### Activity
One number, and no other words, should make up the answer: how many lines of the listing contain the string "will".

### Provided entries

★ ★ ★ ★

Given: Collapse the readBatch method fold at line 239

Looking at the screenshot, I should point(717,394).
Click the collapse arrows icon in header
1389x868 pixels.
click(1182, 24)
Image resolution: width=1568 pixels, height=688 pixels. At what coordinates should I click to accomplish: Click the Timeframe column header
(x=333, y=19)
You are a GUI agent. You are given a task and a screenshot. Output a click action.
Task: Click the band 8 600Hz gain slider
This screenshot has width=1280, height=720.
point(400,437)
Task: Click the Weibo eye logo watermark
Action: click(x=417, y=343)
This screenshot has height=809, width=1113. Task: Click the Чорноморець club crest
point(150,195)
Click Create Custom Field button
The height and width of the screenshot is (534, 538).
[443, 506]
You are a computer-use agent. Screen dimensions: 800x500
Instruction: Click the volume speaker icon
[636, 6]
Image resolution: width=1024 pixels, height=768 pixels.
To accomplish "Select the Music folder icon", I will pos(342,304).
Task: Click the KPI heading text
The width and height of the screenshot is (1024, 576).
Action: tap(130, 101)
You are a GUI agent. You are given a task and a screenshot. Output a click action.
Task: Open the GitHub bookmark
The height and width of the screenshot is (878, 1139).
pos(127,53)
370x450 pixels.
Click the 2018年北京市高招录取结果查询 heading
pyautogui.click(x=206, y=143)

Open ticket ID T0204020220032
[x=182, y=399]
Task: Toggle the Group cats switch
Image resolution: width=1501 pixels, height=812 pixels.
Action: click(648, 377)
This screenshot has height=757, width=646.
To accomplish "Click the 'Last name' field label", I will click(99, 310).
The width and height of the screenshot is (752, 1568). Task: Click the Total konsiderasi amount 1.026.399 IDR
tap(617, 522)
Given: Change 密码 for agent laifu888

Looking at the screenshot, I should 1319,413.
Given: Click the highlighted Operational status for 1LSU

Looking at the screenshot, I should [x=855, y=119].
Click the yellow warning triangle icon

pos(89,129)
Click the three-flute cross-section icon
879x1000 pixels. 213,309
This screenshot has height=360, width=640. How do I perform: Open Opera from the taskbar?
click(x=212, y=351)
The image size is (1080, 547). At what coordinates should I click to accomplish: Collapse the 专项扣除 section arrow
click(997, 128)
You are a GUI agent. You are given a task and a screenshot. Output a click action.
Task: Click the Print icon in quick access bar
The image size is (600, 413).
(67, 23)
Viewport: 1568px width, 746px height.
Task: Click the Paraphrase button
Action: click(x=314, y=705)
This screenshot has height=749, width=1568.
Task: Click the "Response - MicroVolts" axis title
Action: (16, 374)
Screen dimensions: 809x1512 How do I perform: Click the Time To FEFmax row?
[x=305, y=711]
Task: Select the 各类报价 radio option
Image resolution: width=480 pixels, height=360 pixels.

★ ★ ★ ★

### Your solution
2